The Republican Party has betrayed its promise of being the party of smaller government and capitalism. In the 2003 fiscal year the federal budget grew by more than $150 billion -- more than twice as much as any year that Bill Clinton was in the White House -- and deficit spending eclipsed $300 billion, a 10-year high. And while conservative favorite Reagan used the veto very often in his first three years as President, Bush hasn't used this Presidential power once. We have a Republican Congress and a Republican President, but the largest increases in federal spending in recent history. What is going on here?

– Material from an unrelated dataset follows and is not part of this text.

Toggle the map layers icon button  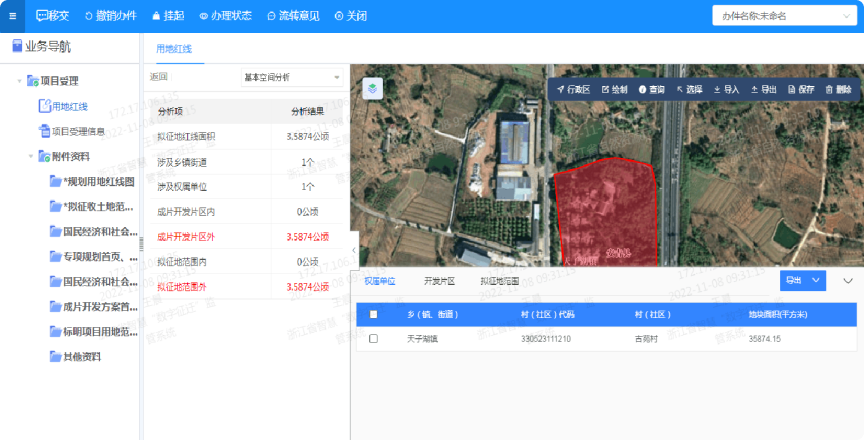[x=373, y=89]
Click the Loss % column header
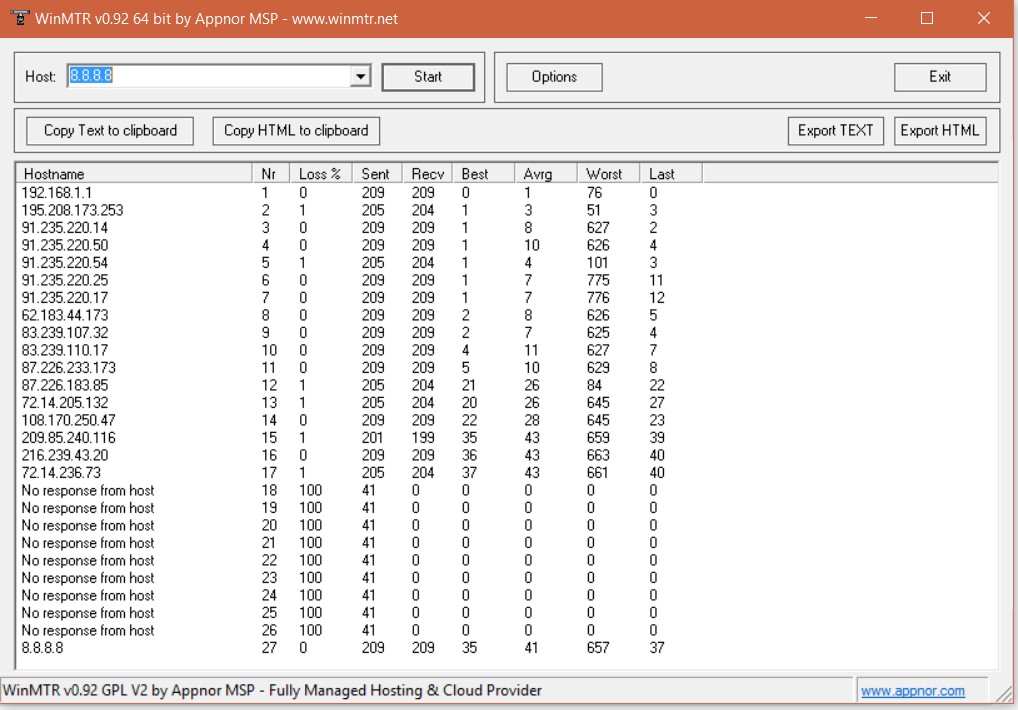Image resolution: width=1018 pixels, height=710 pixels. click(x=320, y=174)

Cross Posted from Libertarians for Dean:
http://libertariansfordean.blogspot.com
Neoconservatives in the party leadership have forged an alliance with religious fundamentalists to focus the Republican Party on a specific foreign policy agenda of imperialism and unilateralism, while fighting with equal vigor and force a culture war at home. This new alliance will maintain its power through any means necessary, as shown with their disregard toward freedoms of speech and their attempts to paint opponents of their policy as traitors who are somehow endangering our troops abroad. More importantly the new coalition has adopted big government in the economy as a way to maintain its power by buying votes. The steel and timber tariffs, the pork-packed agricultural bill, and the massive subsidies given to energy, logging, mining, and ranching interests are simply ways to maintain the Republican grip on power in Washington. The abolishment of government departments that was as recently as 1994 a focus of the Republican Party has been replaced with Clintonian big government policies.
No, wait. As Cato says, it's unfair to compare Clinton and Bush. Why? Because, adjusted for inflation, Clinton had overseen a total spending increase of only 3.5 percent at the same point in his administration. More importantly, after his first three years in office, non-defense discretionary spending actually went down by 0.7 percent. This is contrasted by Bush's three-year total spending increase of 15.6 percent and a 20.8 percent explosion in non-defense discretionary spending.
This is the new economic policy of the GOP:
Pass a Farm Bill to increase agricultural subsidies by about $74 billion over 10 years to add to the $20 billion a year that's already been spent in order to secure the support of rural farmers, particularly in the Great Plains.
Pass an Energy Bill that gives $20 billion in tax breaks and production subsidies to nuclear power, domestic oil producers, and other Bush allies in the energy industry to secure their financial support in 2004 and win over states dependent on the energy sector such as Wyoming and Oklahoma.
Manipulate trade policy to win over voters in swing states, such as the steel tariffs for the Mid-West and the timber tariffs for the Northwest, while protecting industries that are already in the inner circle by refusing to end the subsidies or importation bans that harm the consumer, such as sugar farmers in Florida and Louisiana being protected from any type of free trade deals that come out of the FTAA talks.
Libertarians must realize that the old alliance with conservatives is dead. During the 1980s libertarians could support conservatives because of common economic agendas and still feel safe that their basic civil liberties would be respected. The revolt on the right was against the establishment in Washington that was building a big government welfare state on the model of Sweden. Today the Republican party is that establishment, and they are doing nothing to slow down the growth of big government. In fact, they are speeding it up. At the same time they are pushing an extremist foreign and social agenda that should force libertarians to seriously question if a tax cut without decreases in spending is really worth an imperialist foreign policy trying to build democracy in the Middle East by force, a social agenda that is trying to create a theocracy in America by forcing 'Judeo-Christian' values onto others, and a Big Brother surveillance system run by John Ashcroft.